If just I provide the first 20 columns of the data.frame:

Error in if (ll2 < ll) {: missing value where TRUE/FALSE needed
Traceback:

1. smote_phy(tsk, rate = 2, nn = 5, tree = phy_f)
2. phylopars(trait_data = res_taxa[, 1:20], tree = tree, pheno_error = FALSE, 
 .     phylo_correlated = TRUE)   # at line 118-121 of file <text>
3. estim_pars(edge_vec = edge_vec, do_optim = TRUE, phylocov = phylocov, 
 .     phenocov = phenocov, mu = mu)
nick-youngblut commented 3 years ago

If I create a tree via:

tree = simtraits(ntaxa = nrow(res_taxa), ntraits = 4, nreps = 1, nmissing = 10)$tree
tree$tip.label = res_taxa$species

...I get the error:

Error in tp(L = X, R = R, Rmat = as.matrix(Rmat), mL = ncol(X), mR = 1, : Not compatible with requested type: [type=character; target=double].
Traceback:

1. smote_phy(tsk, rate = 2, nn = 5, tree = phy_f)
2. phylopars(trait_data = res_taxa, tree = tree)   # at line 122-123 of file <text>
3. estim_pars(edge_vec = edge_vec, do_optim = TRUE, phylocov = phylocov, 
 .     phenocov = phenocov, mu = mu)
4. tp(L = X, R = R, Rmat = as.matrix(Rmat), mL = ncol(X), mR = 1, 
 .     pheno_error = pheno_error, edge_vec = edge_vec, edge_ind = edge_ind, 
 .     ind_edge = ind_edge, parent_edges = parent_edges, pars = pars, 
 .     nvar = nvar, phylocov_diag = as.integer(!phylo_correlated), 
 .     nind = nind, nob = nob, nspecies = nspecies, nedge = nedge, 
 .     anc = anc, des = des, REML = as.integer(REML), species_subset = species_subset, 
 .     un_species_subset = un_species_subset, subset_list = subset_list, 
 .     ind_list = ind_list, tip_combn = tip_combn, is_edge_ind = is_edge_ind, 
 .     fixed_mu = matrix(0), ret_level = 1, is_phylocov_fixed = as.integer(!is.na(phylocov_fixed)[[1]]), 
 .     phylocov_fixed = phylocov_fixed, is_phenocov_list = length(phenocov_list), 
 .     phenocov_list = phenocov_list, is_phenocov_fixed = as.integer(!is.na(phenocov_fixed)[[1]]), 
 .     phenocov_fixed = phenocov_fixed, OU_len = list())

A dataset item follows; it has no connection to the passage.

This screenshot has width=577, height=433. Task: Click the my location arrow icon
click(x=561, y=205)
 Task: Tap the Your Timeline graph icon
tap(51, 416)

...so it appears that the problem is not my tree

nick-youngblut commented 3 years ago

If I use simtraits to simulate traits and a tree with the same dimensions of my actual data: 

simtraits(ntaxa = nrow(res_taxa), ntraits = ncol(res_taxa), nreps = 1, nmissing = 10)

I get:

Error in tp(L = X, R = R, Rmat = as.matrix(Rmat), mL = ncol(X), mR = 1, : Not compatible with requested type: [type=character; target=double].
Traceback:

1. smote_phy(tsk, rate = 2, nn = 5, tree = phy_f)
2. phylopars(trait_data = res_taxa, tree = tree)   # at line 124-125 of file <text>
3. estim_pars(edge_vec = edge_vec, do_optim = TRUE, phylocov = phylocov, 
 .     phenocov = phenocov, mu = mu)
4. tp(L = X, R = R, Rmat = as.matrix(Rmat), mL = ncol(X), mR = 1, 
 .     pheno_error = pheno_error, edge_vec = edge_vec, edge_ind = edge_ind, 
 .     ind_edge = ind_edge, parent_edges = parent_edges, pars = biased_pars, 
 .     nvar = nvar, phylocov_diag = as.integer(!phylo_correlated), 
 .     nind = nind, nob = nob, nspecies = nspecies, nedge = nedge, 
 .     anc = anc, des = des, REML = as.integer(REML), species_subset = species_subset, 
 .     un_species_subset = un_species_subset, subset_list = subset_list, 
 .     ind_list = ind_list, tip_combn = tip_combn, is_edge_ind = is_edge_ind, 
 .     fixed_mu = matrix(0), ret_level = 3, is_phylocov_fixed = as.integer(!is.na(phylocov_fixed)[[1]]), 
 .     phylocov_fixed = phylocov_fixed, is_phenocov_list = length(phenocov_list), 
 .     phenocov_list = phenocov_list, is_phenocov_fixed = as.integer(!is.na(phenocov_fixed)[[1]]), 
 .     phenocov_fixed = phenocov_fixed, OU_len = list())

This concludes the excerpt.